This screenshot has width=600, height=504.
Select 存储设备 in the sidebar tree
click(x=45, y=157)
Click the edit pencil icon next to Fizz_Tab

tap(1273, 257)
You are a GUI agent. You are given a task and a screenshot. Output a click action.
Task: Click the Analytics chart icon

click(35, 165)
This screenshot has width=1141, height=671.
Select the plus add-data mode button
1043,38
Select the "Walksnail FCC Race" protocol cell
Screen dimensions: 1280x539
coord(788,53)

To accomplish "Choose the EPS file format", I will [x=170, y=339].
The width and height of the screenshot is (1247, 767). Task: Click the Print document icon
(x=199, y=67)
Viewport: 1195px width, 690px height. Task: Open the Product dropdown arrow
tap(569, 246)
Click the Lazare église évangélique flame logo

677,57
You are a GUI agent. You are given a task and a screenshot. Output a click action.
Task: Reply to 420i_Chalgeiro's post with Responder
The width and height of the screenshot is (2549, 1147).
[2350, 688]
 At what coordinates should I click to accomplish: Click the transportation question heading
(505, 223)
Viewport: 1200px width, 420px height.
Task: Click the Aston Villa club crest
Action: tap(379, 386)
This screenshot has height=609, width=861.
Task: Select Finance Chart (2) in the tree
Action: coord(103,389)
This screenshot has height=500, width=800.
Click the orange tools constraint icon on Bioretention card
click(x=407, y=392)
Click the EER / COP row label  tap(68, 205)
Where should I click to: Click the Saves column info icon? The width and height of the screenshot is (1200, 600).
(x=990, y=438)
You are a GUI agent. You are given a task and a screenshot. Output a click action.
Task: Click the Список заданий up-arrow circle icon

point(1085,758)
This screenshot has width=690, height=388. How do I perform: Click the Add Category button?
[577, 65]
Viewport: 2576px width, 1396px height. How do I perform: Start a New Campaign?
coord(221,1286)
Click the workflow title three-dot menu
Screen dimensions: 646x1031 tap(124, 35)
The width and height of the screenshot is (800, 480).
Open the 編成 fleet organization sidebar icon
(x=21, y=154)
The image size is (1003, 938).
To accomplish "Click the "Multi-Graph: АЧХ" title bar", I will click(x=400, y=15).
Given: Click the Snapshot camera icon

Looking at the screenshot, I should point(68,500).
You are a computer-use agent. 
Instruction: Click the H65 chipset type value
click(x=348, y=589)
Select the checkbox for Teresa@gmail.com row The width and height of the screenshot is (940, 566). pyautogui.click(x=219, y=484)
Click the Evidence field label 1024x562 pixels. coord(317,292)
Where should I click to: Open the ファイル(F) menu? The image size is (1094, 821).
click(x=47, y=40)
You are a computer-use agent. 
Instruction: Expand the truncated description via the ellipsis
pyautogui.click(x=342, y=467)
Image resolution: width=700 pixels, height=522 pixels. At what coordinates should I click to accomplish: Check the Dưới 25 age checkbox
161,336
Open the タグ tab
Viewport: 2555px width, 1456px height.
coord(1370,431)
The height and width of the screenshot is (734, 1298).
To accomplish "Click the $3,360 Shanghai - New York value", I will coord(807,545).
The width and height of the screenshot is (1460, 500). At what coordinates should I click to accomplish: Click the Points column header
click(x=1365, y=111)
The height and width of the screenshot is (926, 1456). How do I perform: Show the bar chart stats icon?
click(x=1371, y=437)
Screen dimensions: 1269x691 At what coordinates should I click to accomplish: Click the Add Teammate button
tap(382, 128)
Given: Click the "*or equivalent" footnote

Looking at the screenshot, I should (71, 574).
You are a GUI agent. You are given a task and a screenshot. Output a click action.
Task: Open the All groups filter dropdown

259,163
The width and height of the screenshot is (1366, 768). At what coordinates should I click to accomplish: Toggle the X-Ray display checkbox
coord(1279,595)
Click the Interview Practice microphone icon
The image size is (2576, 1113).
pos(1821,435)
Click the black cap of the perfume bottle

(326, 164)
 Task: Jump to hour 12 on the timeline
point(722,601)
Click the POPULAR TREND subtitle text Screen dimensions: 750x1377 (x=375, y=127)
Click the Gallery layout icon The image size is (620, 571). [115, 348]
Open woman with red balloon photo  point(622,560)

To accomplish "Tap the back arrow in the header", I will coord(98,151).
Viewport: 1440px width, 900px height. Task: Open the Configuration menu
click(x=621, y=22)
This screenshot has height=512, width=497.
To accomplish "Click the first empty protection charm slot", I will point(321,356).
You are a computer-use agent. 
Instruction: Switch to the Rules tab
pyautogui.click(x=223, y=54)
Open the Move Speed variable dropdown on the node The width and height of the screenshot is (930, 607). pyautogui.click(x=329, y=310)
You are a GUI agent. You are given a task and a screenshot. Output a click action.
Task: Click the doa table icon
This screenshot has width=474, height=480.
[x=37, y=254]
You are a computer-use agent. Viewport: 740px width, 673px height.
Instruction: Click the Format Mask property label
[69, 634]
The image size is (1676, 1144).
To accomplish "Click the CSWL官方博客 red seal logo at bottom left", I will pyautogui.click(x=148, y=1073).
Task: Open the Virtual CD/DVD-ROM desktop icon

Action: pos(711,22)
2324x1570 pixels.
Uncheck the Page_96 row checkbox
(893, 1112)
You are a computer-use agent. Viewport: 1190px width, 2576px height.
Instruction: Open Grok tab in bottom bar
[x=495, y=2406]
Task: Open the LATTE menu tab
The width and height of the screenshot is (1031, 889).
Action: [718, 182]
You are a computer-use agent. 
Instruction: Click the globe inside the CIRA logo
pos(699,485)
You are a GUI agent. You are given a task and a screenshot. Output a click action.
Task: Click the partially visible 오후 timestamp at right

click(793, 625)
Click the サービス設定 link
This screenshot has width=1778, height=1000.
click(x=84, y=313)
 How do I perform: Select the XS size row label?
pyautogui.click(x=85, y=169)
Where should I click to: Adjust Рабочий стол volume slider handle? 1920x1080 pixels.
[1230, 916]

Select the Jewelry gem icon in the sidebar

• • • •

» **Instructions to follow**:
Please copy the stretch of records from the line that contains "This screenshot has width=1141, height=671." through the line that contains "will [x=170, y=339].", reproducing each line exactly.

» **Reply**:
This screenshot has width=1141, height=671.
Select the plus add-data mode button
1043,38
Select the "Walksnail FCC Race" protocol cell
Screen dimensions: 1280x539
coord(788,53)

To accomplish "Choose the EPS file format", I will [x=170, y=339].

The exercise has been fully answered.